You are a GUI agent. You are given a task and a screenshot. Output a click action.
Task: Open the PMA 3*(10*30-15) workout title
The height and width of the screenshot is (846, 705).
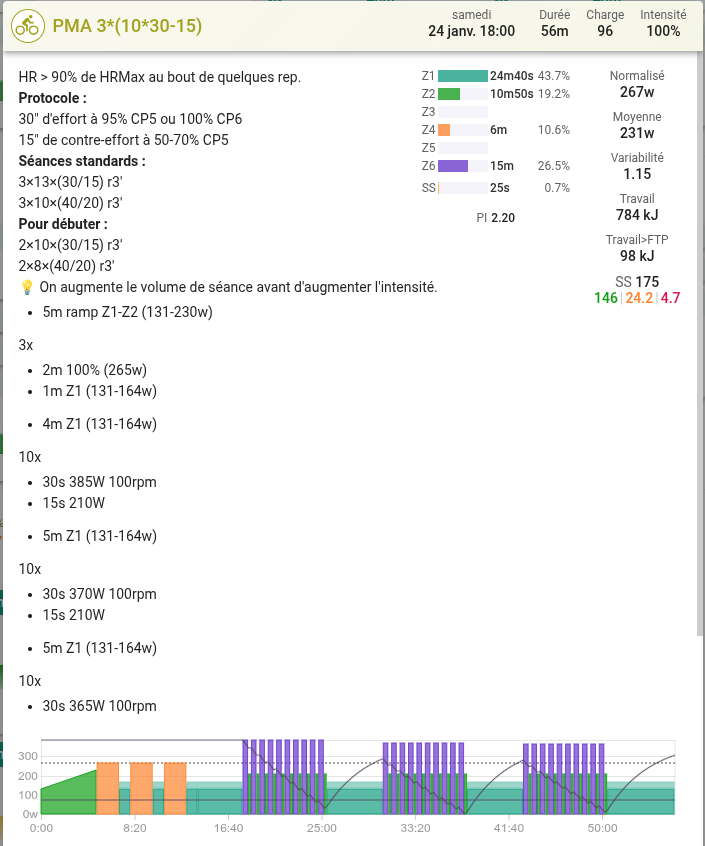(125, 26)
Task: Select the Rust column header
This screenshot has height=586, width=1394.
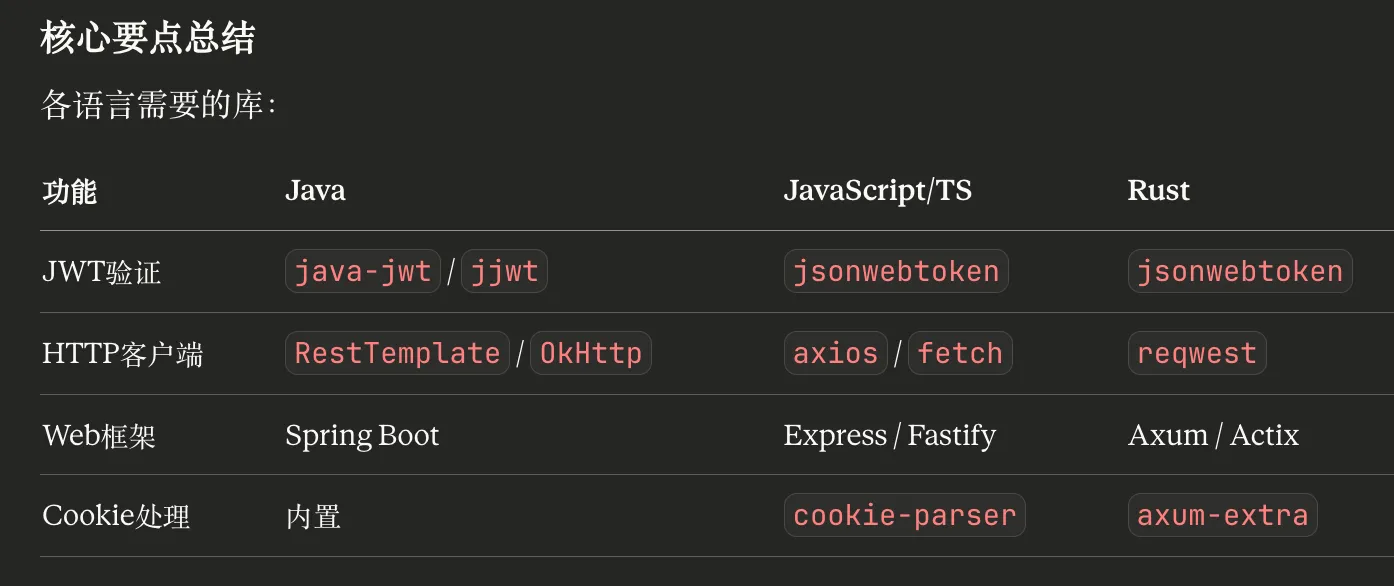Action: coord(1158,190)
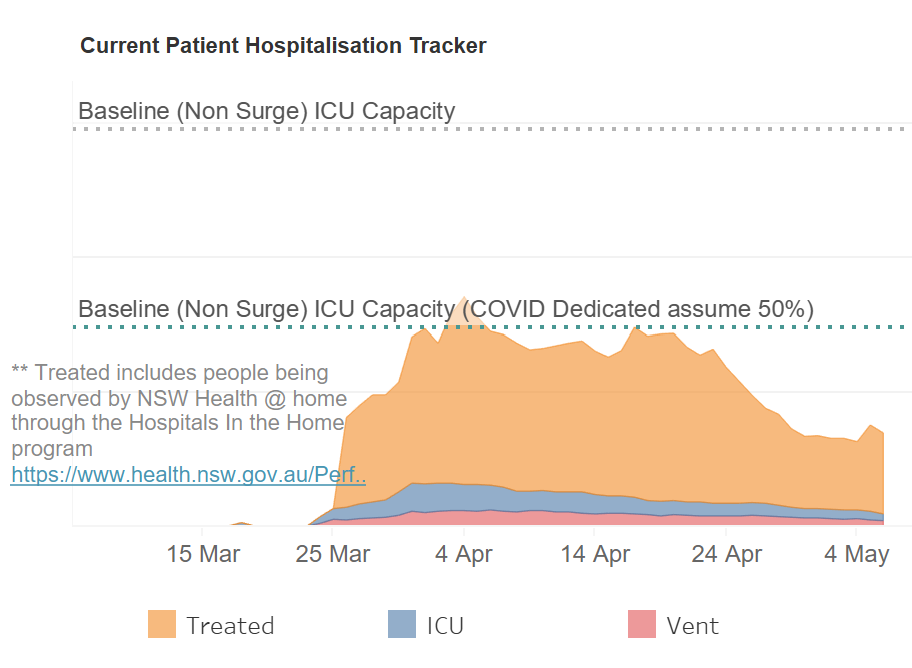Viewport: 912px width, 668px height.
Task: Click the Baseline (Non Surge) ICU Capacity label
Action: (x=266, y=111)
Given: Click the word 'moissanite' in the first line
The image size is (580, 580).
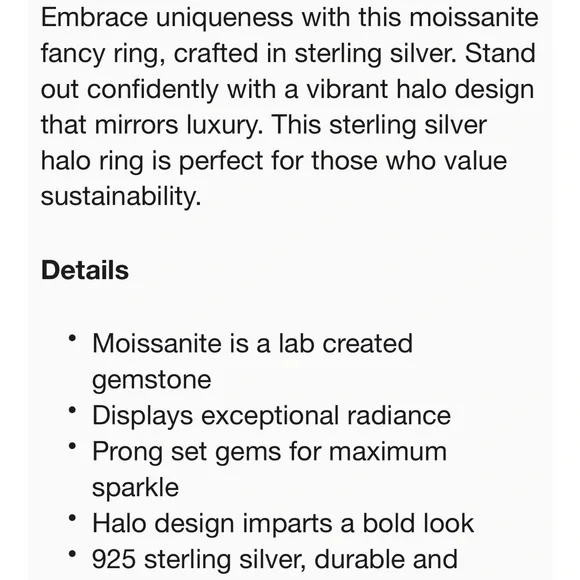Looking at the screenshot, I should (x=473, y=17).
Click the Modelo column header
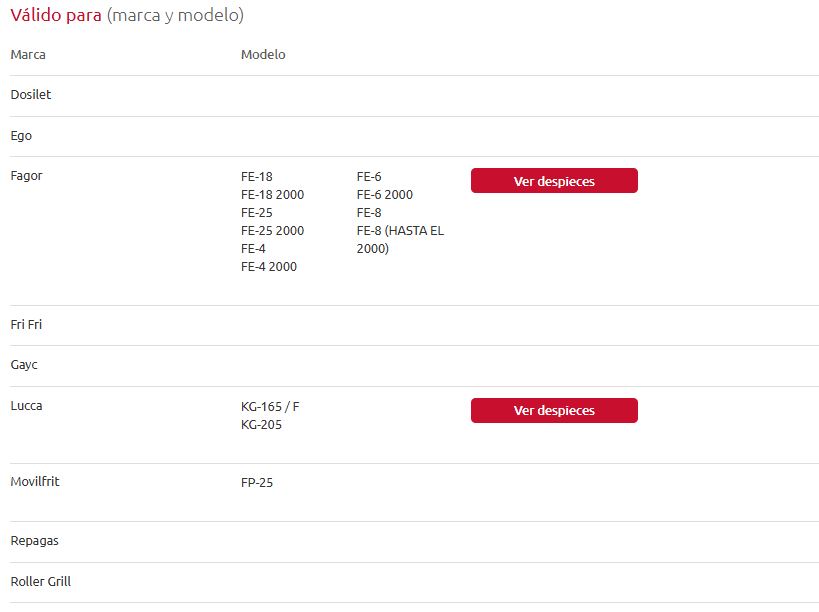 tap(263, 55)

_____

Work required: Retype the whole listing exactly. Do not include the pictures.

Output of the exercise:
You are a GUI agent. You are given a task and a screenshot. Output a click action.
Task: Open the PMA 3*(10*30-15) workout title
The height and width of the screenshot is (846, 705).
(125, 26)
Task: Select the Rust column header
This screenshot has height=586, width=1394.
Action: coord(1158,190)
Viewport: 912px width, 668px height.
Task: Click the Baseline (Non Surge) ICU Capacity label
Action: (x=266, y=111)
Given: Click the word 'moissanite' in the first line
The image size is (580, 580).
Looking at the screenshot, I should (x=473, y=17).
Click the Modelo column header
 tap(263, 55)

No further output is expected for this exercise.